Das Auto hielt ein paar Meter entfernt, Staub und Schnee wirbelten leicht unter den Rädern auf. Arti und Lena erstarrten, ihre Herzen rasten. Ein Mann mit kurzem Bart und dicker Jacke stieg schnell aus und sah erst Arti, dann Lena an. „Hey, was macht ihr denn hier? Ganz allein?“, fragte er mit ruhiger, aber bestimmter Stimme. Arti kam nicht dazu zu antworten, Tränen traten ihr in die Augen, und Lena drückte ihren Teddybären an die Brust und zitterte vor Kälte.
Der Mann beugte sich hinunter und reichte ihr eine dicke Decke. „Komm schon, komm schon, hab keine Angst. Du bist jetzt nicht allein.“ Arti verspürte zum ersten Mal einen Anflug von Erleichterung. Schwer atmend erklärte sie flüsternd, was geschehen war: Ihre Eltern hatten sie wortlos im Wald zurückgelassen. Der Mann hörte aufmerksam zu und nickte, ohne sie zu unterbrechen.
„Es wird alles gut“, sagte er, um sie zu beruhigen. „Steigt ins Auto und wärmt euch ein bisschen auf.“ Arti hob Lena hoch und sie rückten näher zusammen. Der Geruch des Motors und die Wärme, die aus dem Innenraum strömte, gaben ihnen zum ersten Mal seit Stunden ein Gefühl der Geborgenheit.

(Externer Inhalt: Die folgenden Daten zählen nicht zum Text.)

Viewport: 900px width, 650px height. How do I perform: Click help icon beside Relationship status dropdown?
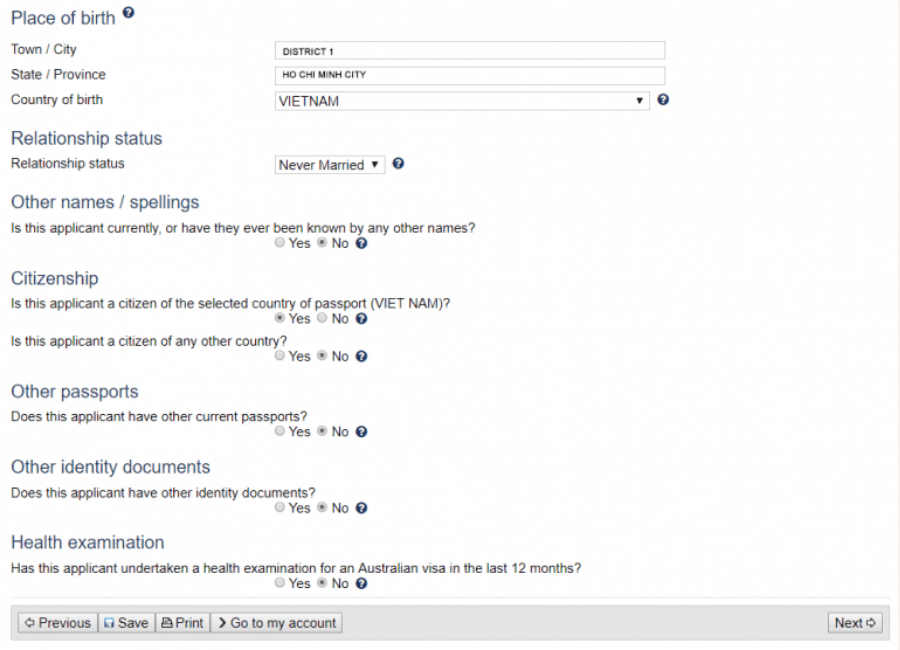pos(398,164)
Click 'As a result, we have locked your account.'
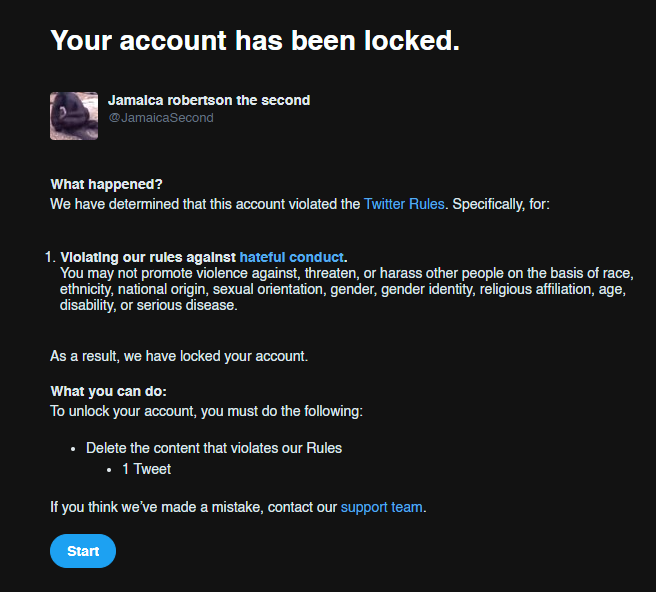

Unterwegs fragte Arti schüchtern: „Wie… wie haben Sie uns gefunden?“ Der Mann lächelte leicht. „Es war Glück. Oder vielleicht habe ich einfach Ihre Spuren gesehen. Ich war schon einmal hier und habe verlorene Kinder gesehen… Ich möchte nicht, dass das noch einmal passiert.“ Lena fragte mit großen, feuchten Augen: „Bringen sie uns nach Hause?“ Der Mann nickte. „Nach Hause… oder wohin auch immer es für Sie besser ist. Aber zuerst müssen wir etwas essen und uns aufwärmen.“
Sie erreichten eine kleine Holzhütte, wo der Mann ihnen heißen Tee und warmes Brot anbot. Arti und Lena aßen mit großem Appetit und spürten, wie ihre Kräfte allmählich zurückkehrten. Während draußen der Wind wehte, setzte sich Arti an den Ofen und sah Lena an: „Siehst du, wir sind nicht mehr allein … alles wird gut.“ Lena lächelte schüchtern, zum ersten Mal seit ihre Eltern sie verlassen hatten.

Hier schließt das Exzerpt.